Stored data

Content starts

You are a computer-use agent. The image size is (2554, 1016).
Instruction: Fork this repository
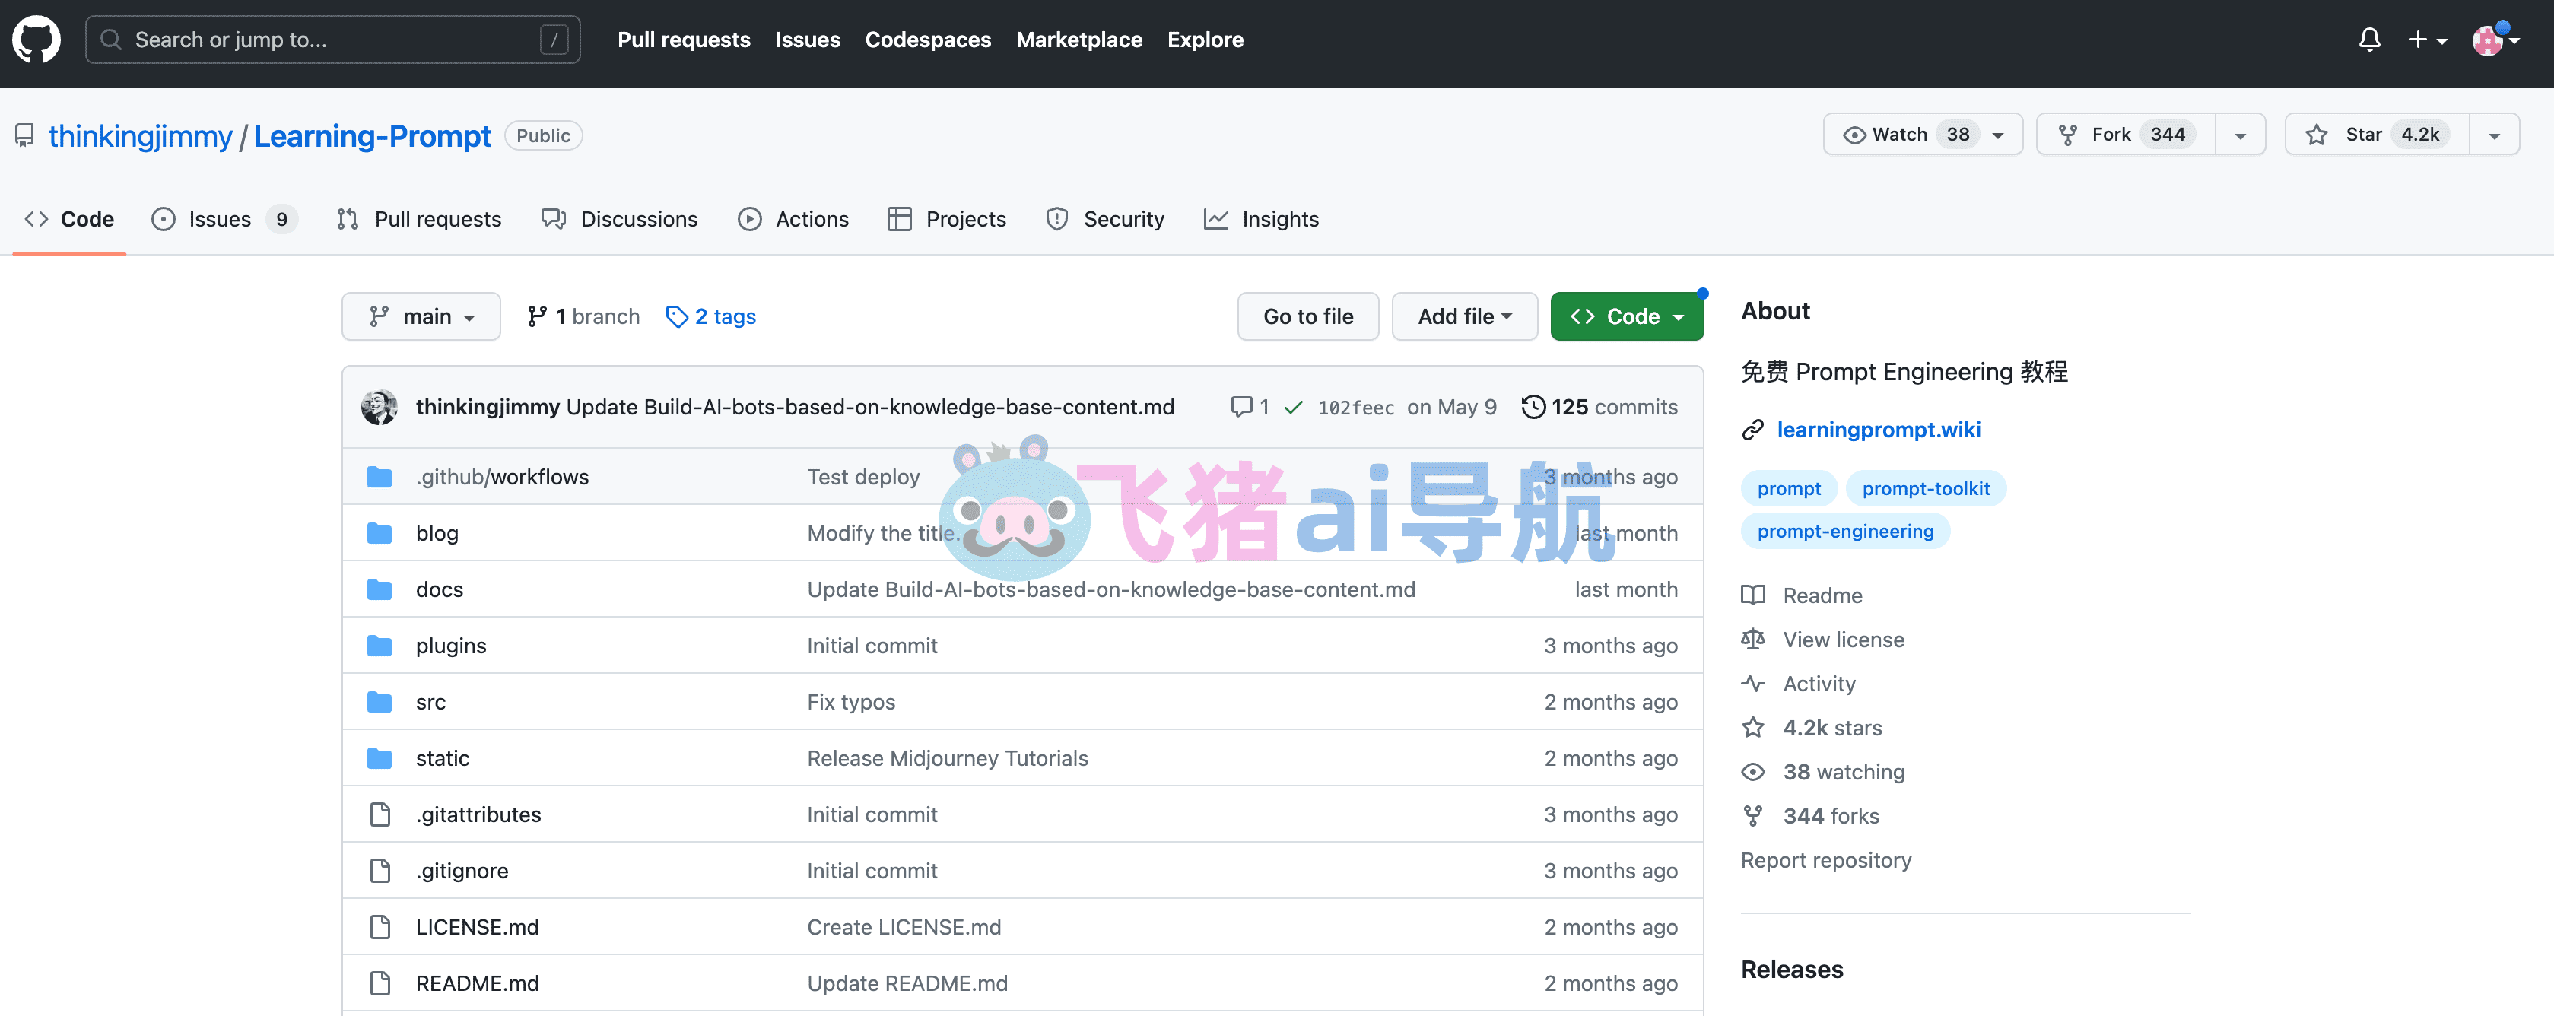click(2125, 134)
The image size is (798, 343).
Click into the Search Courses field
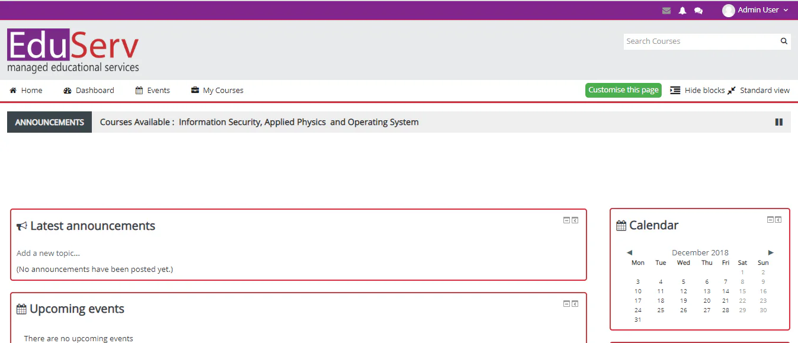(701, 41)
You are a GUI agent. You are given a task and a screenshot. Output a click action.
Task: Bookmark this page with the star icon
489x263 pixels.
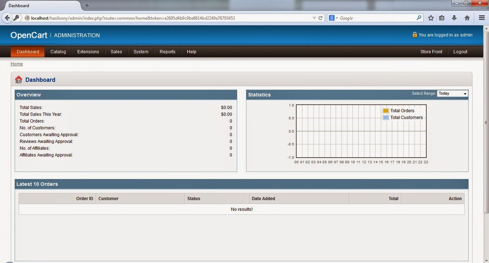tap(430, 18)
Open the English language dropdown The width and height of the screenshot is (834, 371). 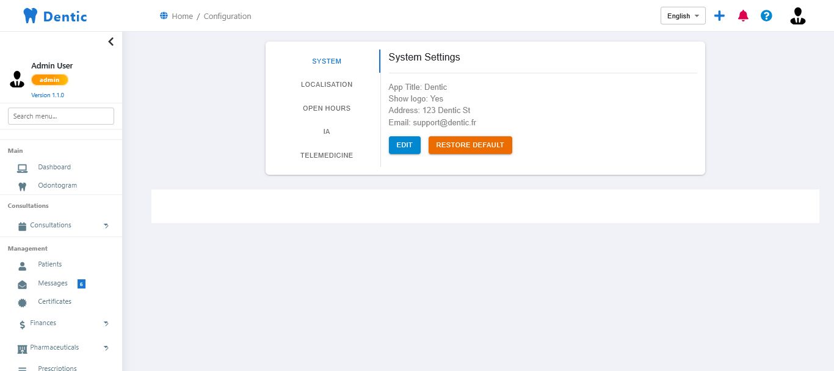pos(683,16)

Content ends

§ Aim of the task:
Within the data above, pick out all lines holding the word "size".

§ Output for this task:
You are a computer-use agent. The image size is (2554, 1016).
The image size is (798, 343).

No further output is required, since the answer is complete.